La vicenda base è quella del rifiuto della tradizione. Yuan respinge la vita militare del padre, deponendo, almeno per un certo periodo, la divisa nazionalista per non combattere contro di lui. Al contempo si oppone al matrimonio combinato, andandosene di casa e rifugiandosi presso la seconda moglie di Wang La Tigre in una città costiera in cui i costumi sono più occidentalizzati.

Accolto dalla seconda madre con ospitalità, si relaziona con facilità alla sorellastra, che rappresenta la conversione alla mentalità europeggiante, appassionata di ballo, fidanzatasi e sposatasi infine, per essere in attesa di un figlio, rotto il tabù prematrimoniale, con un poeta un che scapestrato. Se questo comportamento viene indicato, da vari indizi del testo, come finanche esagerato nella sua radicalità, ad esso si oppone, da un lato l’ossificazione sul passato del padre di Yuan, dall’altro la fuga in avanti del cugino militante comunista.

Aderendo alle ideologie di sinistra, Yuan, arrestato, è costretto a rifugiarsi negli Stati Uniti, da cui torna rovinato economicamente (la famiglia ha dovuto indebitarsi a insaputa di lui per mantenerlo all’estero e salvargli la vita). Riesce a riconciliarsi col padre in fin di vita. Incontra l’amore impersonato da Mei-ling, figlia adottiva della seconda madre.

L’ultima scena è quella in cui i due giovani innamorati, mentre commemorano Wang La Tigre deceduto, decidono di unire i loro destini. Simbolicamente dalla morte del vecchio mondo nasce il nuovo, rappresentato dalla Cina che avanza verso il mutamento radicale. Yuan e Mei-Ling rappresentano un futuro di equilibrio, in cui le attività dei campi da lui predilette vengono rivalutate assieme all’altruismo di lei che studia da medico e vuole fondare un ospedale. La Cina che emergerà sarà dunque animata da sentimenti di solidarietà e utilità sociale.

Le posizioni politiche vengono rappresentate nella loro diversità da vari personaggi. L’ambiente cinese è sempre reso con etnologia competente.
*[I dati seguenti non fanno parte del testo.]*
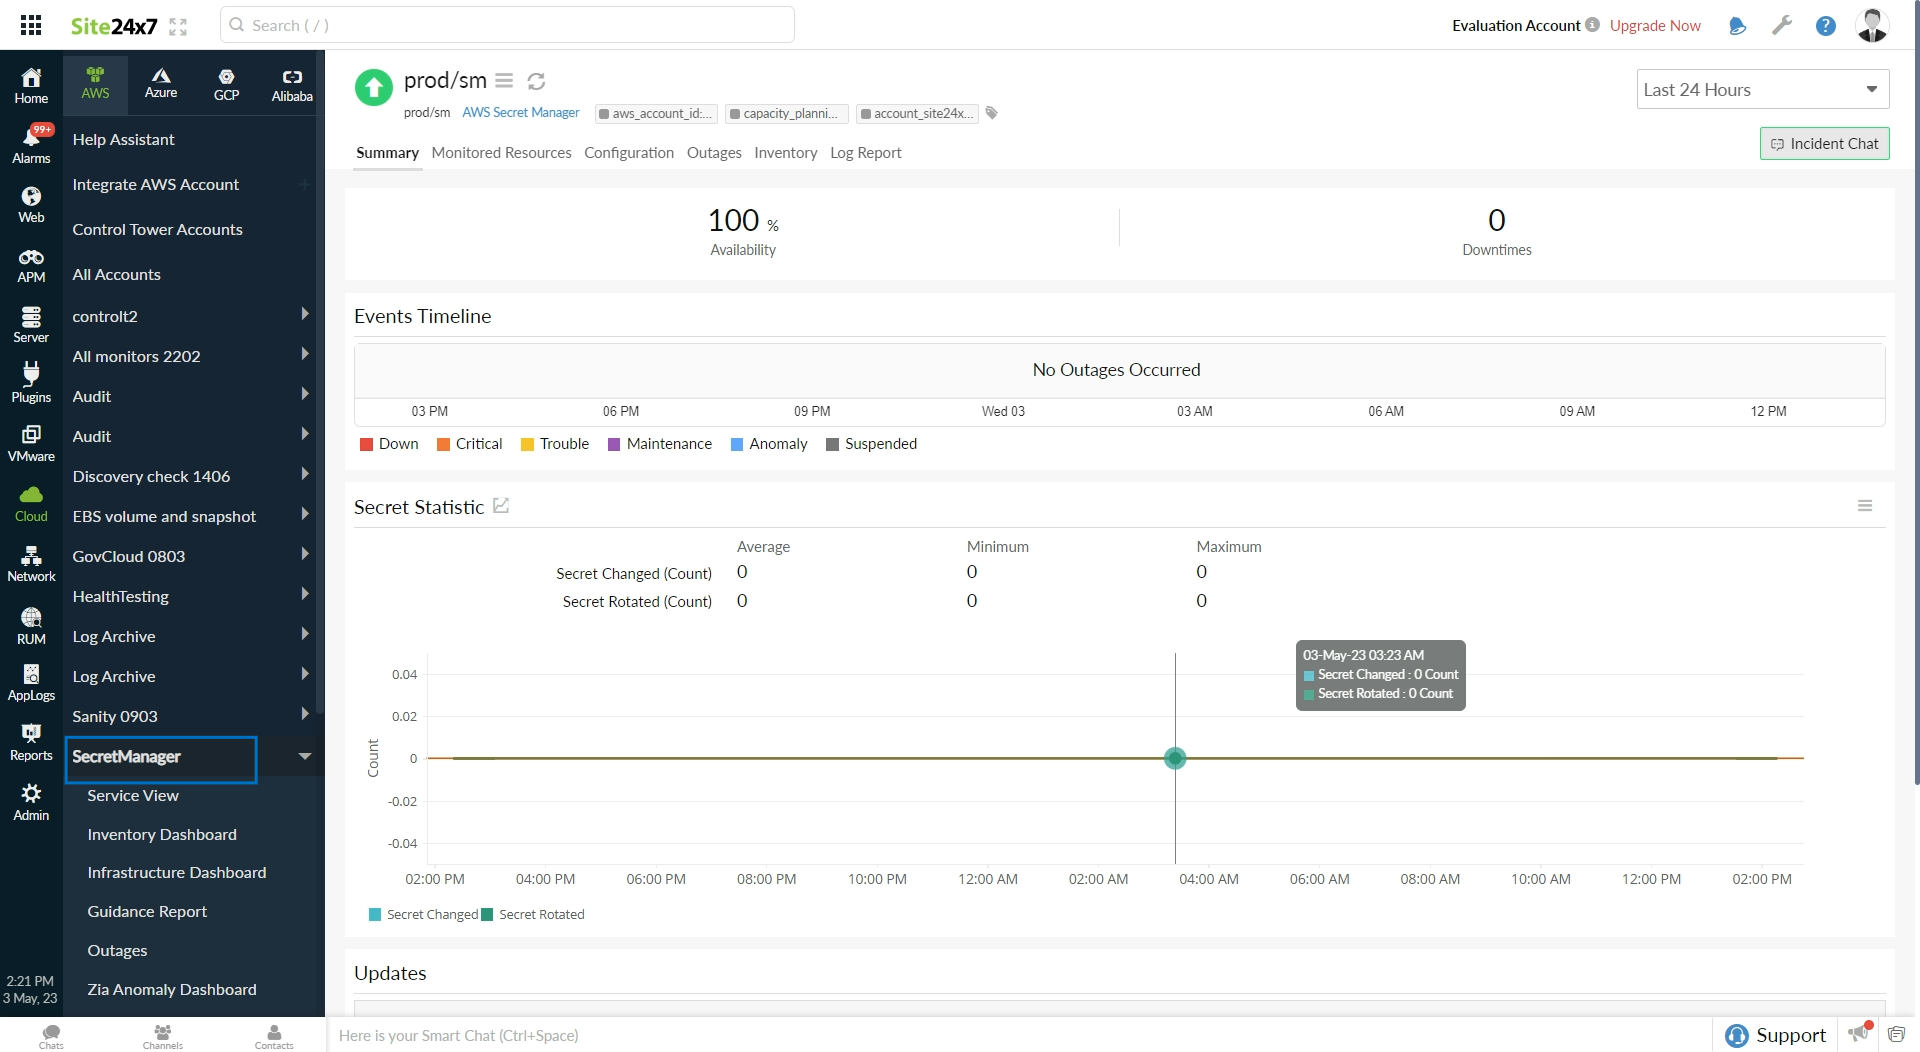This screenshot has height=1052, width=1920.
Task: Toggle the Secret Rotated series in chart legend
Action: [x=533, y=914]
Va dato atto a Buck che, pur opposta al comunismo, ne rappresenta con obiettività senza distorsioni grottesche in questo romanzo la forza dirompente e la necessità storica in un paese dilaniato dalla povertà e oppresso dalla tradizione.


NOTE

[1] Pearl S. BUCK, LA BUONA TERRA e FIGLI. "Carte allineate", 9-1-2012.